I’ll buy that. But I’ll say the same thing about fine art, too: Unless it grabs you and shakes you and moves your universe just a little bit, it isn’t great art. A Rembrandt portrait. A Christo fence. The amazing technique of a Kathe Kollwitz or an Albrecht Durer. Hans Holbein the Younger’s jaw-dropping Darmstadt or Meyer Madonna, the centerpiece of the Portland Art Museum‘s 2005-06 Hesse exhibition. These pieces ravish you. Then you study them, look for their depths, note their style and context and structure and technique. Then, for good measure, you let them ravish you again. And part of the ravishment comes from their superb craftsmanship.

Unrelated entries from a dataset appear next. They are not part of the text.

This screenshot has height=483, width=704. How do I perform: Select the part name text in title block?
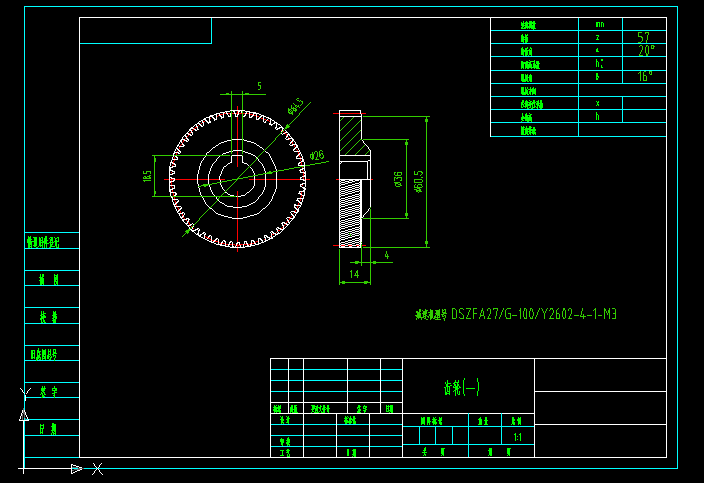462,387
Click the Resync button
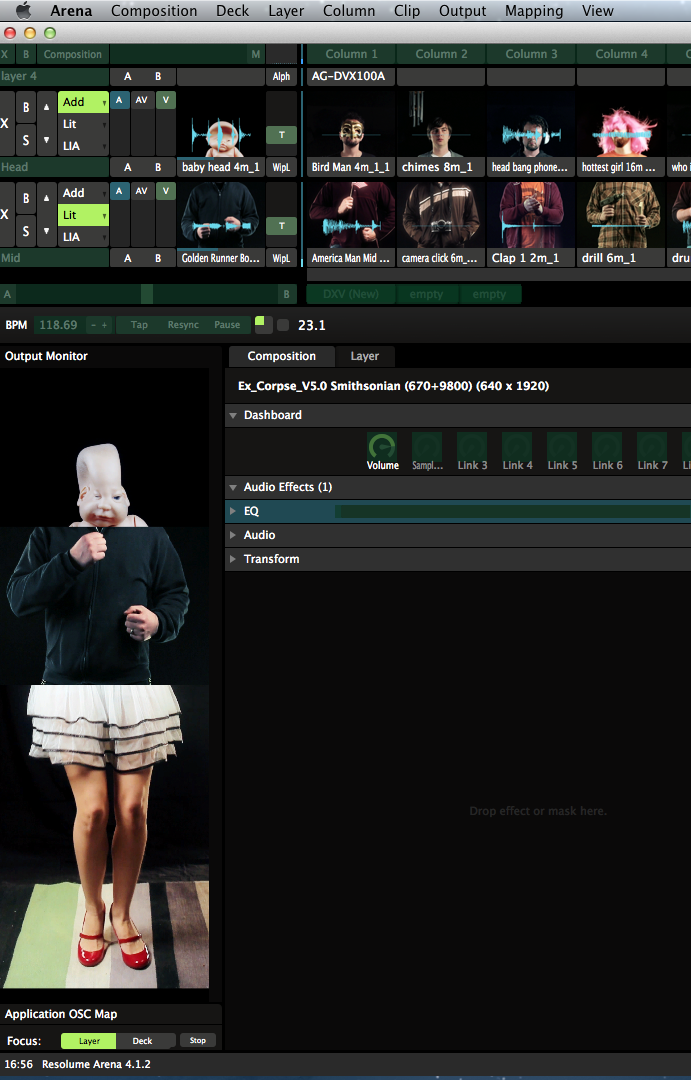 [183, 325]
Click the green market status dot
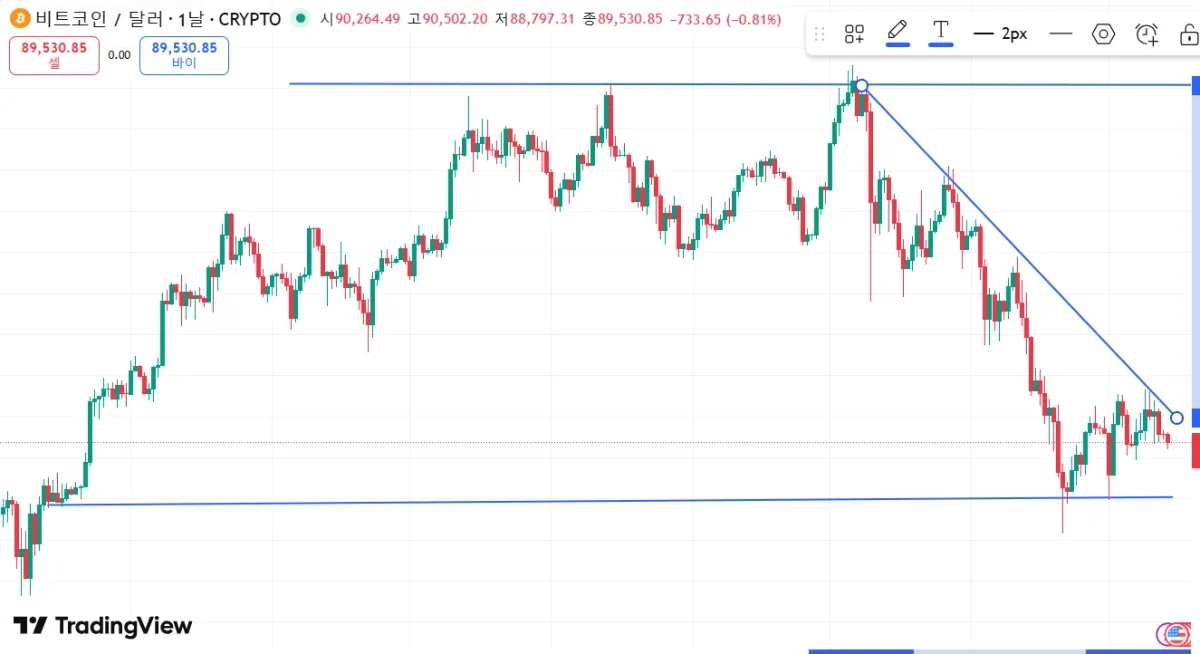Screen dimensions: 1200x654 [x=301, y=18]
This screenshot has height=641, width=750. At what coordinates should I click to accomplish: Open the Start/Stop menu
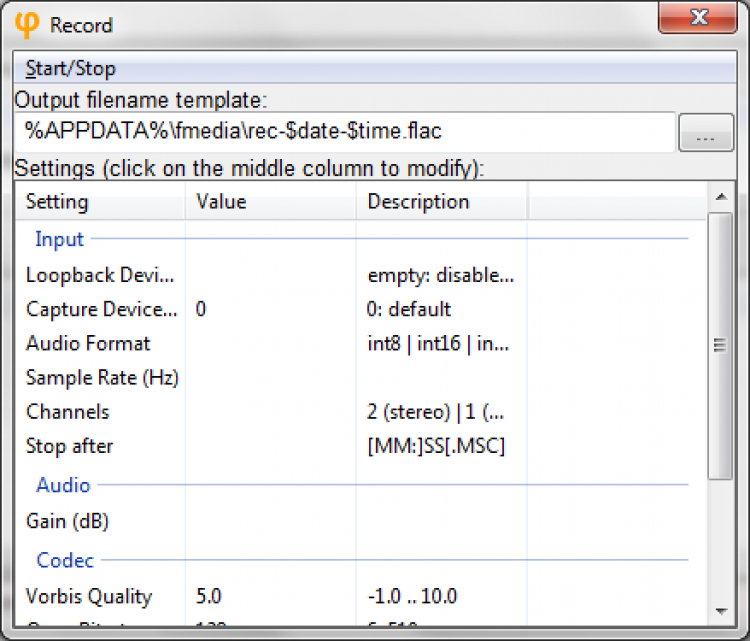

So maybe the more interesting question is, What is the relationship between art and craft? Does art require craft? If not, has the art world suffered for its loss? Clark says fine art doesn’t need craft. You can make great art without craft, he said, but you can’t make great craft without great skill. This is a far more significant question than many people in the art world will admit. For all of its history, from cave paintings on, art and craftsmanship have been intertwined. At what cost are they separated, if indeed they are? (Of course, you can have fine craft in the service of inert art: A lot of gallery walls are covered with well-shaped dead butterflies. And we all know works of folk or outsider art that move us immensely — but maybe they do so with their own, singular, invented craftsmanship that unleashes their power.)
I’m not so sure, finally, that the differences among fine art and craft and design are all that important, so long as that emotional and intellectual ravishment are there (and they will be there, of course, to varying degrees). To me, the great idea of craft is craftsmanship — that in a finely crafted piece is a beauty, a seduction, an astonishment, an energetic serenity that is sufficient to itself.
Then, is a gorgeous Helen Frankenthaler, for instance, also craft? Well, you don’t touch it. Do you need to touch it for it to be craft? It’s a puzzle. Is there a difference between “craft” and “well-crafted”?
Is part of craft’s worth:
a) its singularity, which one also says about most of fine art (though not prints);
b) the time that it takes an individual crafter to make a particular piece? Is worth a matter of the sweat of the crafter’s brow?
On Thursday night, Clark quoted critic Clement Greenberg, in a 1979 talk to a craft group. “You strike me as a group that is more concerned with opinion than achievement,” Greenberg said.
If we can reverse that in the world of craft, Clark added, we can return to good shape.
By any word, I’ll add, that we choose.